How I Live Now by Meg Rosoff
Dec. 11th, 2010 09:07 pm![[personal profile]](https://www.dreamwidth.org/img/silk/identity/user.png)

How I Live Now
by Meg Rosoff
(Audio)
http://www.bookcrossing.com/journal/5986079/
I love strong young adult stories. I love post apocalyptic settings. I thought those two things would make me love this. I didn't.
It seemed like I was stuck earreading a lot of audio books in the car, one after another, that I didn't like. And this was right in the middle of the chain of disappointments. I don't feel like I missed the point. And I wasn't so turned off by the subject matter that I'd hold that responsible for my disliking the book (you can't help who you fall in love with, especially when there's war and survival situations going on, though it was a little squicky for me, I'll admit). I just didn't love it. *shrug*
I think I discovered that while I LOVE post apocalyptic stories, where characters deal with the fallout and try to build society back up into something that works... I apparently don't care much for novels dealing with the slow build-up into a war... at least not when it comes to a war we never really find much out about. I didn't really need to know more because of the POV. But I suspect that if this book had been about the same war but told from the aunt's POV or the Prime Minister's, I would have liked it more. Instead, you got pretty much no info about what was going on. It was a great technique but just not interesting enough for me.
The book definitely had its moments. That scene as the girls are heading back on the cart to the home of the family they're staying with and the men with guns approach... that whole scene will probably be in my head forever and I think I screamed out loud in the car as I was driving. And the book had a good mix of tender moments, thrilling moments, sad moments (Ding!), anxious moments, etc. There was a good balance with the subject matter. But it didn't pull me in.

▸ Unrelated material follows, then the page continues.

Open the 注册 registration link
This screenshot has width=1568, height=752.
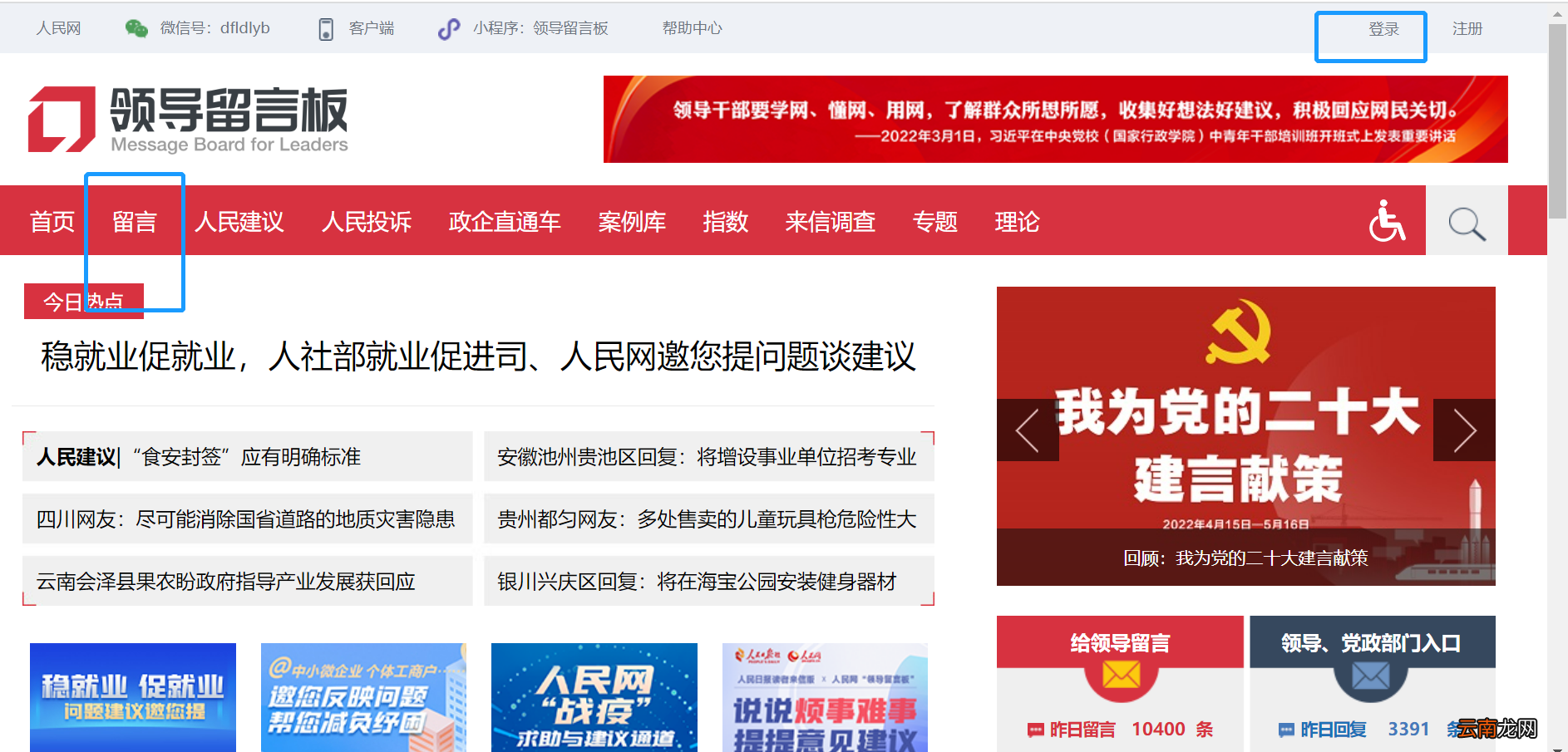pos(1467,28)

It's not that I don't like Daisy... I just didn't really understand her. We get little things about her--how people treat her, how she has food issues, etc. And I did like her voice and the audio book reader. But I just didn't feel like I got far enough into Daisy as to understand her. I felt like I knew her on the surface, and that's about it, with the exception of how she feels about her cousin. The author throws little things in there--some weird mental power?-- that I don't quite understand, even at the end. And what a depressing end. Okay, so war is depressing and perhaps I should have expected it. But... it was just weird. And then it was suddenly over. I almost wish it had ended with that phone call, leaving us to wonder if it were her father or her cousin or someone else on the phone. I think the mystery would have made me think more than this book did. Instead, it just felt like I was forced into accepting what happened to each character, and what horrible things to have happen to them. Ugh.